Еще одна намеренная пауза и — следующий удар с повышением голоса:
«…В период пребывания вашего правительства у власти арабский террор, насилие и кровавые убийства начали править бал и внутри нашей столицы. Главари террористических организаций необычайно уверенно почувствовали себя в восточной части города, и правительство Израиля смирилось с таким положением вещей! Разработанный вами, господин премьер-министр, политический план — это прямой путь к созданию Палестинского Государства. Вы сами называете все это тактическими уловками, но не может быть никаких тактических уловок, когда речь идет об Иерусалиме. Не может быть никаких тактических уловок, которые приводят к угрозам жизни и безопасности евреев. Проблемы безопасности нужно решать сейчас, немедленно. Но все мои предложения по этому поводу были отвергнуты вашим правительством. В таких условиях я больше не могу исполнять обязанности министра».
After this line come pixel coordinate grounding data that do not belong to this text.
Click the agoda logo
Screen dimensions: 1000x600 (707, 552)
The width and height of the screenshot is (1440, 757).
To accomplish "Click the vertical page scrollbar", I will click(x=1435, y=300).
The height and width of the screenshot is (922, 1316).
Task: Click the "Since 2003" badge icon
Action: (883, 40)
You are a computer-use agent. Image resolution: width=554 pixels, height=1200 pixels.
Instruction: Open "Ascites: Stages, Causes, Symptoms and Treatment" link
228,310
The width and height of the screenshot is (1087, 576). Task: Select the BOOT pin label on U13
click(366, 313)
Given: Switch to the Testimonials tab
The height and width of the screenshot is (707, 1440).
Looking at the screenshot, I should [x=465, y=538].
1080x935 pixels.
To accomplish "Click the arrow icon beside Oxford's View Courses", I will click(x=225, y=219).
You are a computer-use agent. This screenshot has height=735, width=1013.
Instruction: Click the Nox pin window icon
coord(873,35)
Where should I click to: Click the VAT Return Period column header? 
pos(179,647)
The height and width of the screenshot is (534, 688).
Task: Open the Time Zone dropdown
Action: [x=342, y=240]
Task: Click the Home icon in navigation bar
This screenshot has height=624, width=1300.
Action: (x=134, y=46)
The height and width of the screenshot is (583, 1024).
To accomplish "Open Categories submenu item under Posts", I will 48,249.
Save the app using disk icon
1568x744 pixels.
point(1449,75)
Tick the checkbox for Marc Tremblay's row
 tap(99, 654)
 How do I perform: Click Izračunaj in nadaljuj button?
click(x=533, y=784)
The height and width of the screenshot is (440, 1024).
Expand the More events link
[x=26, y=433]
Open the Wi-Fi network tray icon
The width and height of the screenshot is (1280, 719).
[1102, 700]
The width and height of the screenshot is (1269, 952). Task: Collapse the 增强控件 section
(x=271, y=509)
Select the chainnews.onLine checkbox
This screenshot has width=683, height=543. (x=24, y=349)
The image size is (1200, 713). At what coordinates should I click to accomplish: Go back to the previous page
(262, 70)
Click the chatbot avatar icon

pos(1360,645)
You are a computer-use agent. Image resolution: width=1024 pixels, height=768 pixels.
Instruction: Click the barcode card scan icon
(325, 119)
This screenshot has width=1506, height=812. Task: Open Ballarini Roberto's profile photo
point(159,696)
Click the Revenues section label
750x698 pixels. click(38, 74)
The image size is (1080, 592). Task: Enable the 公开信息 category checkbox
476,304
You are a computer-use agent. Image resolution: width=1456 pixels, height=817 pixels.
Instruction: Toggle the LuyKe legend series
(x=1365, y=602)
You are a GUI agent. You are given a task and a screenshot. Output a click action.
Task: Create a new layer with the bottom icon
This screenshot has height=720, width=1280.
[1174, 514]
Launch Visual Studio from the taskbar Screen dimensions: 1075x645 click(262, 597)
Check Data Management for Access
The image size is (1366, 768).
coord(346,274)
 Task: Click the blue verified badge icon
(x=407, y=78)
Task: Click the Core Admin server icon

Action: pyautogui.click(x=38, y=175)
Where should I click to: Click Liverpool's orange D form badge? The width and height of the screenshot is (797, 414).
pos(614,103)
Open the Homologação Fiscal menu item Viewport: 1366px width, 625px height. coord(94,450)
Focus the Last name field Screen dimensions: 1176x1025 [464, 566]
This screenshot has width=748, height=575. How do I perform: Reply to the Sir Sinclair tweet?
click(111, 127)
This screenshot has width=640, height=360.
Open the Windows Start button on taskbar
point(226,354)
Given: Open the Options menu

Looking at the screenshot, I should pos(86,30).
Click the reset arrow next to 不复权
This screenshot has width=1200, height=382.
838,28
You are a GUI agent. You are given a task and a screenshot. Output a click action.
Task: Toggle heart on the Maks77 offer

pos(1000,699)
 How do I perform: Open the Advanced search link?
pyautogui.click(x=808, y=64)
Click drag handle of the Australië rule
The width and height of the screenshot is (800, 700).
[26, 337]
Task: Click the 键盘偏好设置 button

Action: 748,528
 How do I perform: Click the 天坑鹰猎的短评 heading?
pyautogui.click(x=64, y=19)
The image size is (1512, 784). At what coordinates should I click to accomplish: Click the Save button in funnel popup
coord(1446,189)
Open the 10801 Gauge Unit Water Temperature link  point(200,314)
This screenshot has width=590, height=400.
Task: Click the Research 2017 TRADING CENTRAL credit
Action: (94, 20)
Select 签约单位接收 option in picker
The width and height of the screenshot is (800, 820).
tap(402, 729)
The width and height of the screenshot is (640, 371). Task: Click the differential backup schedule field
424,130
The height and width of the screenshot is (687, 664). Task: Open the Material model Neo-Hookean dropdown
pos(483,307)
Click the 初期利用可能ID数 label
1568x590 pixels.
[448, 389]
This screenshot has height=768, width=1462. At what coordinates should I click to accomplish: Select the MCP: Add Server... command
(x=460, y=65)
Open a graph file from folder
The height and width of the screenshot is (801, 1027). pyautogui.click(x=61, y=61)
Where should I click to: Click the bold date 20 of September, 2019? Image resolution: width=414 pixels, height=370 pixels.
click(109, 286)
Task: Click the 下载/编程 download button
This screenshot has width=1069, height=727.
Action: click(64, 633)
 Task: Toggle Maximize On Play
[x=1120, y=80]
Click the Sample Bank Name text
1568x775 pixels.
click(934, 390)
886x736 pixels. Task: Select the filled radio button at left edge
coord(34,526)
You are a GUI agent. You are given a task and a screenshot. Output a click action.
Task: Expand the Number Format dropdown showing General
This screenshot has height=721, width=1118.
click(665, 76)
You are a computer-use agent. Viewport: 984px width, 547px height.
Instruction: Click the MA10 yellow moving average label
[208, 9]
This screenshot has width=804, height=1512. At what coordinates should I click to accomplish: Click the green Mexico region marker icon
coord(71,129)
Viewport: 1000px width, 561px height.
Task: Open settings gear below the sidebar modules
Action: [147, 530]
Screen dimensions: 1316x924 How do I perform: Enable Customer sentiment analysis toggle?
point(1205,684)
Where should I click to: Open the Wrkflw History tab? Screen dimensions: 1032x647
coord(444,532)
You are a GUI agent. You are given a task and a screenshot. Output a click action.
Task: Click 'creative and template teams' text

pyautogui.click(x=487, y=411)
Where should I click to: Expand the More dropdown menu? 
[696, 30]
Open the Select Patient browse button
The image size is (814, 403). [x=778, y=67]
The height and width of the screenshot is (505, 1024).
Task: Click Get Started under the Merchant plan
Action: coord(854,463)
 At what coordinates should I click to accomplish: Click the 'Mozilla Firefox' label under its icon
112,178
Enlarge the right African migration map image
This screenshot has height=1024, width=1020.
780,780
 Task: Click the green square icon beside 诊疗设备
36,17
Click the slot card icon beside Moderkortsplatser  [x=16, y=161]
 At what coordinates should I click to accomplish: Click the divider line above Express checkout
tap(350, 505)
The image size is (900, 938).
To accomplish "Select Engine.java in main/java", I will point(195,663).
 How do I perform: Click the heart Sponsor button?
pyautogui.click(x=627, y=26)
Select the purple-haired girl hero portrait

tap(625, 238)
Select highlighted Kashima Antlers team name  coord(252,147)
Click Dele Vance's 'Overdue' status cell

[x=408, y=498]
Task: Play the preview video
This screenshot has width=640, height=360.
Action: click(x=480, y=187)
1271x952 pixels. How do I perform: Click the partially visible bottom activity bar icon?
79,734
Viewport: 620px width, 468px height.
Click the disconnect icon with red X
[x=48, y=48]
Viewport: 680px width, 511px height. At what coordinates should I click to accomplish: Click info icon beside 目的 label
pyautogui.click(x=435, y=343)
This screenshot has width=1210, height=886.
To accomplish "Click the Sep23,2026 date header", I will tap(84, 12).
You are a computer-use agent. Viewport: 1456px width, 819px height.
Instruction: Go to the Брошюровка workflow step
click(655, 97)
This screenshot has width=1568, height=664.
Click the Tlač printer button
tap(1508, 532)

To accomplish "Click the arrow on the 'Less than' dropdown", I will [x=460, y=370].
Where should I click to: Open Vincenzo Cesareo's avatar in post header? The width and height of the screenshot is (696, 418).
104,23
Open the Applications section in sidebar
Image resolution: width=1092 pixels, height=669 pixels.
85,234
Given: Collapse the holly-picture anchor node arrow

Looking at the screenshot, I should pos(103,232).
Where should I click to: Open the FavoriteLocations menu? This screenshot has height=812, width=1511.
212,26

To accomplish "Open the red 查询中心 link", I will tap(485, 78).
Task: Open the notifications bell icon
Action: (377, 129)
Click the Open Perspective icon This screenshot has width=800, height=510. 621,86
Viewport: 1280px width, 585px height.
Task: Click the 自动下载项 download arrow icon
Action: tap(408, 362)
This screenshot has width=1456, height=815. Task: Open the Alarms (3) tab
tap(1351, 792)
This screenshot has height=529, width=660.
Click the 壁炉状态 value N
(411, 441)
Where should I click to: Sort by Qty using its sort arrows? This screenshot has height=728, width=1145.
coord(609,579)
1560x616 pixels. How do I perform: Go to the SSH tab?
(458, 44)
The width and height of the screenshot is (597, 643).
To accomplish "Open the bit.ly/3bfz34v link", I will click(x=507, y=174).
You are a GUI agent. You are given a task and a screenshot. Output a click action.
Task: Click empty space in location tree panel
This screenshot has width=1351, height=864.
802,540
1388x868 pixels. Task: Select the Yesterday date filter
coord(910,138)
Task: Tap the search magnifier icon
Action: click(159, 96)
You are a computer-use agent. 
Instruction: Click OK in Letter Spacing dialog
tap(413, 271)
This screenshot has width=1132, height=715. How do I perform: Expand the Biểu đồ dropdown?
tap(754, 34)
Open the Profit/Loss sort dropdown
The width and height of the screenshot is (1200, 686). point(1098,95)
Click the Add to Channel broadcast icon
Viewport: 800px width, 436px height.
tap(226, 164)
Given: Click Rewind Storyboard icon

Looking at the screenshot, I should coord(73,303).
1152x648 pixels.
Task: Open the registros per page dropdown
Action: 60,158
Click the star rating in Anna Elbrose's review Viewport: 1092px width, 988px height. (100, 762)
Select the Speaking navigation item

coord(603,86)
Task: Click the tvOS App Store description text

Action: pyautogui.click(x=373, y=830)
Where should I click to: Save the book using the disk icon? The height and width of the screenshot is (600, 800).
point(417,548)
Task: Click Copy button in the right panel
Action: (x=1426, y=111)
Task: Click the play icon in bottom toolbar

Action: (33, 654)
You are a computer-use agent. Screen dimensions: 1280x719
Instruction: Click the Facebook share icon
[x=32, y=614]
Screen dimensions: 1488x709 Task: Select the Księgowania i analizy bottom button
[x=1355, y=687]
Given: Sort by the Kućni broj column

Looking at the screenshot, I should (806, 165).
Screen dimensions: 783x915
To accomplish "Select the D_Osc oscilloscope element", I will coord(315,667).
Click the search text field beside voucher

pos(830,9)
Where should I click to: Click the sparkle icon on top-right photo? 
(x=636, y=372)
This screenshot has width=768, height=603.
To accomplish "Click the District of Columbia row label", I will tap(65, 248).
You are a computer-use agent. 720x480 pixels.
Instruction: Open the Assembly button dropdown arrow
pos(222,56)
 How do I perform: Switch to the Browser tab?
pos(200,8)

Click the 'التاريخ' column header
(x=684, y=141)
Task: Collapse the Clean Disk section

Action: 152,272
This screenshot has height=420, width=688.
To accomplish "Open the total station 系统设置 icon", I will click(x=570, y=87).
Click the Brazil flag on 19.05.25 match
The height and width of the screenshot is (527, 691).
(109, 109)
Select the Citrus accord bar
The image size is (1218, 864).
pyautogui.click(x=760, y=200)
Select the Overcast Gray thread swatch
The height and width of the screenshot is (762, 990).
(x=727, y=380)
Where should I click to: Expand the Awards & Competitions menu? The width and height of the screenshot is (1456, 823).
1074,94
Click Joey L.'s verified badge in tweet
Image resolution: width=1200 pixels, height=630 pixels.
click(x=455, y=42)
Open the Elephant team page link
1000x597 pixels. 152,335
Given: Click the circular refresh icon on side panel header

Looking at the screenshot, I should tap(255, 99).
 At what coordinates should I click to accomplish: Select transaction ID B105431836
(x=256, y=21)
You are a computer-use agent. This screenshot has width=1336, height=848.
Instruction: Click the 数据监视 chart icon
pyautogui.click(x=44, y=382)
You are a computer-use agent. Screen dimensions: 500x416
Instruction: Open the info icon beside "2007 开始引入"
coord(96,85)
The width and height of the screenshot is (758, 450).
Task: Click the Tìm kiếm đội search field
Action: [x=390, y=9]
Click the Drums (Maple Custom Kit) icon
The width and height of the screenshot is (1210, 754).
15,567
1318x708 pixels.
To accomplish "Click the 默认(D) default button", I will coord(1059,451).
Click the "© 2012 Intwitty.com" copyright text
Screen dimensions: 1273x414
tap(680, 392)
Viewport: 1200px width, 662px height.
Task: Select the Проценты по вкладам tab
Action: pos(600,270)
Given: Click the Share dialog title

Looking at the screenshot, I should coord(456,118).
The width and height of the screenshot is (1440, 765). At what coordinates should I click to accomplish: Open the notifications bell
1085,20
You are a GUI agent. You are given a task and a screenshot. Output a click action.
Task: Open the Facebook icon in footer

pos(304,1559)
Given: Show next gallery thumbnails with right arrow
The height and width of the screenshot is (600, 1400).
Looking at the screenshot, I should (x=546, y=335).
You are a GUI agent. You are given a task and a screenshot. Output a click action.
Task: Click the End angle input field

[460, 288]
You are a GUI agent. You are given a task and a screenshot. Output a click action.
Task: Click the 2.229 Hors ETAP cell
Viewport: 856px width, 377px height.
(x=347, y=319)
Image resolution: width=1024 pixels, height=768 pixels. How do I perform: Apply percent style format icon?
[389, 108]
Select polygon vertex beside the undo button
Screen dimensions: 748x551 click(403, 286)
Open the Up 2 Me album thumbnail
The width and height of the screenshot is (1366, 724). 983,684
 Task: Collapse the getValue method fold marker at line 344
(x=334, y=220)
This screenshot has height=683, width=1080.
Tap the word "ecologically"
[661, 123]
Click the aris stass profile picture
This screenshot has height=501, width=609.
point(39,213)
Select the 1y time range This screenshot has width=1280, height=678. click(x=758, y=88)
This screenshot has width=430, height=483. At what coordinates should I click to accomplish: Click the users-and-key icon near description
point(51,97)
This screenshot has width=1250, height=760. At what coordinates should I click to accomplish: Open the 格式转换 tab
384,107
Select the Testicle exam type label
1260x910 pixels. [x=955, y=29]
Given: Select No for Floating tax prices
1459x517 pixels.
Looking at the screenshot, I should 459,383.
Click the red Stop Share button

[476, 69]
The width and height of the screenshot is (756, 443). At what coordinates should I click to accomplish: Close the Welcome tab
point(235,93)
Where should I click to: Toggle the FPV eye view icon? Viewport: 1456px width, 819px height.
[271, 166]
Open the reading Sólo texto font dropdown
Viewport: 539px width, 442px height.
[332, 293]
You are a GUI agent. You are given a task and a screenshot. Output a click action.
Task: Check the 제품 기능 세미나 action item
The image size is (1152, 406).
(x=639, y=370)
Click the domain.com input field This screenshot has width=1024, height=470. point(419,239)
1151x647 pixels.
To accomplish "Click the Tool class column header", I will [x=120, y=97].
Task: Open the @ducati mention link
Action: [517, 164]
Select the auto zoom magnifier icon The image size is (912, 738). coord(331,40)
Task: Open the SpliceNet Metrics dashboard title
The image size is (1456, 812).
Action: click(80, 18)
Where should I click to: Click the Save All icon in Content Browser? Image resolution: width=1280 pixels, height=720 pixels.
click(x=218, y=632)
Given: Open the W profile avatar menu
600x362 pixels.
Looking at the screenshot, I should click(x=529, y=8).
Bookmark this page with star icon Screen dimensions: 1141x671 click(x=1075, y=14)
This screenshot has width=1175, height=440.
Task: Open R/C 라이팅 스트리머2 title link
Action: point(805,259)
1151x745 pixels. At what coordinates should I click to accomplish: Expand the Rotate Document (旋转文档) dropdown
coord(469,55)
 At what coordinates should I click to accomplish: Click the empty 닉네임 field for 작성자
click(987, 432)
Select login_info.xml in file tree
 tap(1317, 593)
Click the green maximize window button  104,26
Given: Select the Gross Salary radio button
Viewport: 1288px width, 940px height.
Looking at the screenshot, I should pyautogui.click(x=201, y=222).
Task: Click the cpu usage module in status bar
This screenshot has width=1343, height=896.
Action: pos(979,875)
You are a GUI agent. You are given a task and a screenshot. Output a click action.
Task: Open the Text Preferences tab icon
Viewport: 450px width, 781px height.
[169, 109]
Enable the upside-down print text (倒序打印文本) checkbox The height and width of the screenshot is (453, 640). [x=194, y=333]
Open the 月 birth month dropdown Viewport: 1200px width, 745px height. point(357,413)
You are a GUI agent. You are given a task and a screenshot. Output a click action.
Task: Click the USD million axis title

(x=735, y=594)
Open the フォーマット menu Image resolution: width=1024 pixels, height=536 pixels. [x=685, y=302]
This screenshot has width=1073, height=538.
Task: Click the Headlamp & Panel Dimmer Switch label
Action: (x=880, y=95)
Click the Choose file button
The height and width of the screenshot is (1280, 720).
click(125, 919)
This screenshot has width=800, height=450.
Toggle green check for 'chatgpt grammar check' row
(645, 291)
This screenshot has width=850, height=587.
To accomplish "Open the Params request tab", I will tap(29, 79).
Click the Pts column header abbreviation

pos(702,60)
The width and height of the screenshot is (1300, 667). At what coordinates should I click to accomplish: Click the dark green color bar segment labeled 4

Каждое слово Арика было отлично слышно во всех уголках огромного зала, благодаря включенному на полную громкость и отлично настроенному микрофону.
— В жизни каждого народа есть моменты, когда он должен пробудиться от спячки и начать бороться за свое выживание. В жизни каждого человека тоже наступает момент, когда он должен встать с занимаемого кресла и уйти, чтобы сохранить верность своим принципам идеалам. Такой момент сегодня переживает еврейский народ. И такой момент наступил в моей жизни, — добавил Шарон, закончив чтение своего письма об отставке.
Сразу после этого Шамир направился к трибуне. Как и всех остальных, письмо Шарона застало его врасплох, и он несколько растерялся, но понимал, что подобное заявление нуждается в немедленном ответе.
— Я пока не получал этого письма, Арик, и потому смогу в полной мере отреагировать на него, только внимательно ознакомившись с его текстом, — сказал Шамир, но в настроенном на минимальную громкость микрофоне его голос показался многим в задних рядах (а в передних, напомню, сидели сторонники Шарона) слабым и неуверенным.
— Но если все действительно обстоит так мрачно, если я действительно заслуживаю тех обвинений, которые только что бросили мне в лицо, то давайте, друзья, в начале определимся, доверяет ли мне партия настолько, чтобы я мог оставаться на посту ее лидера, — продолжил Шамир.
И тут Арик провел рукой по волосам — это был тот самый условный знак, по которому Ури Шани должен был отключить все микрофоны в зале, кроме микрофона председателя Центра.
— Тех, кто доверяет мне, я прошу поднять руки! — сказал Шамир в уже отключенный микрофон.
— Я прошу поднять руки тех, кто поддерживает уничтожение террора! — закричал Шарон в свой микрофон, работающий в прежнем режиме.
— Кто за меня, поднимите руки! — продолжал кричать Шамир в отключенный микрофон.
— Кто за беспощадную борьбу с террором?! Кто за борьбу с террором?! — перекрывал его голос Шарона.
Шамира почти не слышали, зато Шарона, само собой, было слышно отлично.
Растерявшиеся члены Центра начали поднимать руки, но было совершенно не ясно, за кого они их поднимают — за Шамира или за Шарона.
Поняв, что произошло, сторонники лагеря Шамира-Аренса бросились к микрофонам, установленным в зале, но те тоже оказались отключены. Тогда они попытались прорваться на сцену, но им немедленно преградили путь люди Шарона, Давида Леви и Ицхака Модаи.
Прямо перед сценой, на которой заседал президиум Центра партии, началась потасовка, в зале стоял невообразимый шум — казалось, все выкрикивали оскорбления и поливали бранью друг друга. И все это транслировалось в прямом эфире по телевидению, отнюдь не прибавляя симпатий народа к партии «Ликуд» и не увеличивая ее популярность.
Наконец, поздно ночью, устав ругаться и мутузить друг друга, члены Центра партии разошлись, так и не приняв никакого решения, которое можно было бы занести в протокол.